-- Exercise materials --
+++++
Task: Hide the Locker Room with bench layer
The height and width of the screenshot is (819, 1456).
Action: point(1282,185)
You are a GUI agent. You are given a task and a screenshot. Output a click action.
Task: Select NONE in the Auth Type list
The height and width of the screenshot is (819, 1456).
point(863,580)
+++++
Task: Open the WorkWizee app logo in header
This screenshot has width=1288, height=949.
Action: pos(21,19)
+++++
-- Problem to work on --
Using the data above, repeat exactly the lines that begin at the line with "Task: Hide the Locker Room with bench layer" and end at the line with "Task: Select NONE in the Auth Type list", both ends included.

-- Response to the task --
Task: Hide the Locker Room with bench layer
The height and width of the screenshot is (819, 1456).
Action: point(1282,185)
You are a GUI agent. You are given a task and a screenshot. Output a click action.
Task: Select NONE in the Auth Type list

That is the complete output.